Fine tuning can improve the recognition accuracy by refining the parameters of the network. We analyze its impact on the recognition accuracy for our standard architecture [D,VD]+2CL, with one, two and three layers refined (see Table 4). First we consider retraining only the softmax layer (see Fig. 5f). We see that the performance improves compared to individual networks. However retraining the two layers of the combination network (see Fig. 5a) improves the performance significantly around 1–3%. Further propagating fine tuning to the next layer, which actually corresponds to layers in the base networks (see Fig. 5e), can still improve the performance. The lower the layer, the less related to the task (less specific), so the gain is marginal. However, the training cost increases significantly.

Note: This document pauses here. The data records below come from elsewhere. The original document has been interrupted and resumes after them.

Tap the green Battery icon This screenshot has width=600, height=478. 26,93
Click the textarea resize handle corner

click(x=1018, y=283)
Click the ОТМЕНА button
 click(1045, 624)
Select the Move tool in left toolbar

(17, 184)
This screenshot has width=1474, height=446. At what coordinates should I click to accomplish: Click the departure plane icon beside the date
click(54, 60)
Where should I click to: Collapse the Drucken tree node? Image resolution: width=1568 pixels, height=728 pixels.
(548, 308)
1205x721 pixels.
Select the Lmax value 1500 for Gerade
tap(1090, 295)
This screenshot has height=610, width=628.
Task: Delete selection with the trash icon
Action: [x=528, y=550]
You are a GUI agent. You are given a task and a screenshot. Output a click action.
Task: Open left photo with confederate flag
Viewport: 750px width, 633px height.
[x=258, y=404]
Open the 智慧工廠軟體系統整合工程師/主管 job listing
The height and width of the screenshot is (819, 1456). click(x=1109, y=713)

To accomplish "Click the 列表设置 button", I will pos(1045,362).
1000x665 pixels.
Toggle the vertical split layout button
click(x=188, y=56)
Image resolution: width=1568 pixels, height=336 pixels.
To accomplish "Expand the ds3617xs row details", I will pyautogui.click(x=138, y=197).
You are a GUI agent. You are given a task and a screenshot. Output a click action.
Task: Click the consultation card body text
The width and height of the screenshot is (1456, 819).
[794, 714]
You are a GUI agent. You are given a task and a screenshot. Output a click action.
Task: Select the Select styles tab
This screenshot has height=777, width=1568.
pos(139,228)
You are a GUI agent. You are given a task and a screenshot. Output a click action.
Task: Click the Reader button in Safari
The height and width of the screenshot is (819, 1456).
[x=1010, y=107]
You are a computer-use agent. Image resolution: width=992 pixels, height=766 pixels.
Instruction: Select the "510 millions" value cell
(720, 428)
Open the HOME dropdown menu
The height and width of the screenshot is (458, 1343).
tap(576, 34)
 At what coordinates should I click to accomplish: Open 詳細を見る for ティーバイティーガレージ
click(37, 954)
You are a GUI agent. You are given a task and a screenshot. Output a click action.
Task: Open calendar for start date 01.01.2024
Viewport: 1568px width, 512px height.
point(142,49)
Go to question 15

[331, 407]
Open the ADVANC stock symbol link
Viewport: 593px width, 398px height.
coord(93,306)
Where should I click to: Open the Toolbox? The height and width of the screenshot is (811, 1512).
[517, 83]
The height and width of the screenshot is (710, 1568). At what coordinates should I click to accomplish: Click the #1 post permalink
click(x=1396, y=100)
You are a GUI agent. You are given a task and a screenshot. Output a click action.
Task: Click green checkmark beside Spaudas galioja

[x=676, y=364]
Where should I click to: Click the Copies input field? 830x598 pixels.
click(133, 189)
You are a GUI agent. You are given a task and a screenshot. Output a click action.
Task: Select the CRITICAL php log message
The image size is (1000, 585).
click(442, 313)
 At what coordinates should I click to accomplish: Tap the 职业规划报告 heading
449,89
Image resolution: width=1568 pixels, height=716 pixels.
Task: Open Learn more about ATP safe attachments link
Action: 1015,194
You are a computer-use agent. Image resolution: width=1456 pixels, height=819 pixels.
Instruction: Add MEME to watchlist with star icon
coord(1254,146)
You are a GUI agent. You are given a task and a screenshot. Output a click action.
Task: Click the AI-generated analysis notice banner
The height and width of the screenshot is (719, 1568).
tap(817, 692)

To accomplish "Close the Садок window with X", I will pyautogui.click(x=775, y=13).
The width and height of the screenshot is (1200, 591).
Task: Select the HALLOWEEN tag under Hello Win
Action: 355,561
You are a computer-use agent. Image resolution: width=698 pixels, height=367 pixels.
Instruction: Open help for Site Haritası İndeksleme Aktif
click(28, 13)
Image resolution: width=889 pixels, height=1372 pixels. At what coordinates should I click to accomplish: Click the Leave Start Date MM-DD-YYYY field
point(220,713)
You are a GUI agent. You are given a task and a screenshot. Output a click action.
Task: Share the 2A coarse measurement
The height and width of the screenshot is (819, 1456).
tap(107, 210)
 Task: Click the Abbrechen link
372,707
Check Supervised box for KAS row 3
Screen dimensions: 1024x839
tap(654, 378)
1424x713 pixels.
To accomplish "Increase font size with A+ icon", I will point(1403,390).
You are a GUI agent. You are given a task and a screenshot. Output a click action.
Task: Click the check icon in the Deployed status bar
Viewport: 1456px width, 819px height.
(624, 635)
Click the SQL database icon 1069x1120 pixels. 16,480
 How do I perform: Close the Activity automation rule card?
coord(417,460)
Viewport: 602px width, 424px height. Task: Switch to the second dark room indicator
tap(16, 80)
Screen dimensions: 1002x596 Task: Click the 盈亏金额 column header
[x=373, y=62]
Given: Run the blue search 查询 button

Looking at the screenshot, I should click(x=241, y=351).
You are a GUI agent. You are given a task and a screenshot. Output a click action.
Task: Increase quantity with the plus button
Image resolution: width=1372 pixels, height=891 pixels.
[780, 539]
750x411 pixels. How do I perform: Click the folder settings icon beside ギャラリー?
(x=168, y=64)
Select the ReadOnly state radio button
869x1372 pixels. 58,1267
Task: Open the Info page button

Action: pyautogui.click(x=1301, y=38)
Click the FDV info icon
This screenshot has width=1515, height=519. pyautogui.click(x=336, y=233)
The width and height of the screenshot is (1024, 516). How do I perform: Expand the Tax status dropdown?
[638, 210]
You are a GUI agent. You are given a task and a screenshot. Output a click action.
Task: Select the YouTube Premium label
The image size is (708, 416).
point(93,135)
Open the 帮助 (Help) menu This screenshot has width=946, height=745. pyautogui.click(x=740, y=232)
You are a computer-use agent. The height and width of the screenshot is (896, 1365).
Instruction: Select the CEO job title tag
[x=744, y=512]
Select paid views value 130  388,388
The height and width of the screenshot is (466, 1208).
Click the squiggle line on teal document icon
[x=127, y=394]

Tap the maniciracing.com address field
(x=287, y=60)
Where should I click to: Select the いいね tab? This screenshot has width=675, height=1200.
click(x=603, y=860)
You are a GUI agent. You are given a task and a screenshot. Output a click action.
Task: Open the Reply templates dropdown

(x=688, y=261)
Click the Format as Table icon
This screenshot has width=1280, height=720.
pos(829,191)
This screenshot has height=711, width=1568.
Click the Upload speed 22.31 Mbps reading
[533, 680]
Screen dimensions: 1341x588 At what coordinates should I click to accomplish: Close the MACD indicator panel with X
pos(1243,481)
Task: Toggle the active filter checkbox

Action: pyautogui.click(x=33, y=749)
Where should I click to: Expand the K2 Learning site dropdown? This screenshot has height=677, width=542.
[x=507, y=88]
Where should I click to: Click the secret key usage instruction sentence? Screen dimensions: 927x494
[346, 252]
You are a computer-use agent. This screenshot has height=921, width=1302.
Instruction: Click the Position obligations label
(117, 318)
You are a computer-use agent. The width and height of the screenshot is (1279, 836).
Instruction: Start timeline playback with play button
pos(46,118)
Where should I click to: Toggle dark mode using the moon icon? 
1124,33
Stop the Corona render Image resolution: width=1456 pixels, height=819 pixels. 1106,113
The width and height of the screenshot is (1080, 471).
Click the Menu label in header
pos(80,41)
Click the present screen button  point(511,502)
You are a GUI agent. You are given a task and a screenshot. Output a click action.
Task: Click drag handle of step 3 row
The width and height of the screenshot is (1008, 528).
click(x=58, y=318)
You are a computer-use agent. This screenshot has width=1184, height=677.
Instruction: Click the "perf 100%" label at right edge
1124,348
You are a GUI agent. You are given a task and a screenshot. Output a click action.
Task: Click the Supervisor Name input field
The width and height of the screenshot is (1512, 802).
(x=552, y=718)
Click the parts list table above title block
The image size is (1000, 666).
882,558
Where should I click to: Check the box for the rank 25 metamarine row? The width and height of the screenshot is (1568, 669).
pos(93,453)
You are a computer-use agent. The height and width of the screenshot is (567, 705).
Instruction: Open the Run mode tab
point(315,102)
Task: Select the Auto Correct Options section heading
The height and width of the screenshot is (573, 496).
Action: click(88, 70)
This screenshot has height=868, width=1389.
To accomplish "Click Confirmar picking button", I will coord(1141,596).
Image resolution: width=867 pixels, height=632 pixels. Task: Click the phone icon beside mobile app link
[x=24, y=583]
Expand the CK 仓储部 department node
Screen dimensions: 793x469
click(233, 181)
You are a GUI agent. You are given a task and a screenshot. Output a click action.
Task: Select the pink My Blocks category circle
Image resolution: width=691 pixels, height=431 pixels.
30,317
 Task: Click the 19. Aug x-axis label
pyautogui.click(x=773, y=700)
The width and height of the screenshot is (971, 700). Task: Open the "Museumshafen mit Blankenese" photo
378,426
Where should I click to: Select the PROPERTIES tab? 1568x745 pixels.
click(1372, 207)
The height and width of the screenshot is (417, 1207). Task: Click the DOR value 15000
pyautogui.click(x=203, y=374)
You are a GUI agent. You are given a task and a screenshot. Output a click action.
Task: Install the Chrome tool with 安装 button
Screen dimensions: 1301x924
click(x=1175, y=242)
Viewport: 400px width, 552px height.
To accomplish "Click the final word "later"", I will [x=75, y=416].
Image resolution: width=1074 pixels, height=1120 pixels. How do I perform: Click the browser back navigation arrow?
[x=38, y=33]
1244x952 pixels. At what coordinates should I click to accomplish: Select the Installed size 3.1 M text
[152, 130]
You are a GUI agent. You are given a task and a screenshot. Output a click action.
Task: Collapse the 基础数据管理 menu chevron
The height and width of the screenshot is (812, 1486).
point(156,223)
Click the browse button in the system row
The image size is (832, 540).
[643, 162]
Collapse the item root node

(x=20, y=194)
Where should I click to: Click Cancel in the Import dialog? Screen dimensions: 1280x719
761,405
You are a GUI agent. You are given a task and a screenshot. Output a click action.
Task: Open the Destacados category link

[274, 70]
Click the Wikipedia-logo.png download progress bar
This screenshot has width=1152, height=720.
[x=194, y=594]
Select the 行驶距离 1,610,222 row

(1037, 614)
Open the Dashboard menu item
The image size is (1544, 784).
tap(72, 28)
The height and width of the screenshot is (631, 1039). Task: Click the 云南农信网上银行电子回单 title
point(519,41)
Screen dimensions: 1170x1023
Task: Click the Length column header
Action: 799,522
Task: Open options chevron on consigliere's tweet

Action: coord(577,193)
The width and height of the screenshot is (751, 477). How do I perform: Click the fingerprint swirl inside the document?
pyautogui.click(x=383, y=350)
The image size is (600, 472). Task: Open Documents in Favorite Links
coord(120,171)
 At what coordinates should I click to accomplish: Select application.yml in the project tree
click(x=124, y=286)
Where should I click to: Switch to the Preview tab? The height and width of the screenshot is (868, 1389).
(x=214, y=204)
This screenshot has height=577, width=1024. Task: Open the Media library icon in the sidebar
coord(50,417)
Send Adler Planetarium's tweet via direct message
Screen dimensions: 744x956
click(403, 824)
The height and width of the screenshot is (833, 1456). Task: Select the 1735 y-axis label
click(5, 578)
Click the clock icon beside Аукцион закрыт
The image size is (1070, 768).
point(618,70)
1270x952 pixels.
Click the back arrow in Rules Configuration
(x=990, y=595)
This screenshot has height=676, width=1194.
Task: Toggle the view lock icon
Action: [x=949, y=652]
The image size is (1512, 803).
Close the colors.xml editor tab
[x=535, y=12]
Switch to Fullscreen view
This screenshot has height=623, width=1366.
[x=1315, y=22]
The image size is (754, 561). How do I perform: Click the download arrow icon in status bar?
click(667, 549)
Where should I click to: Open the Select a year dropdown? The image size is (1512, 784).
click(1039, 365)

Table 4. Accuracy (%) for different fine tuning strategies for [D,VD]+2CL.

4 Conclusion

In this paper we studied the unusual case of combining deep networks with heterogeneous architectures, and proposed HCNNs which combine them by concatenating high-layer features and stacking another (combination) network. The proposed method achieves significant performance on many challenging benchmarks. To understand the combination mechanism, we backpropagate the optimal output and evaluate how HCNNs select features from each model. The results show that it can automatically leverage the different descriptive abilities of the original models. Compared with the conventional model averaging method (i.e. ensemble), HCNNs can generate new features from different base networks not just combining probabilities. This allows them to work better when the features are heterogeneous, while averaging often works better for homogeneous (similar model, so the ensemble reduces the variance). The combination network strategy is flexible and it can benefit from large datasets and fine tuning to specific tasks. In this work, we only implement two existing models to show the effectiveness of HCNNs. In the future, more heterogeneous models can be included in the proposed method, where the models can either be publicly available models or trained from scratch.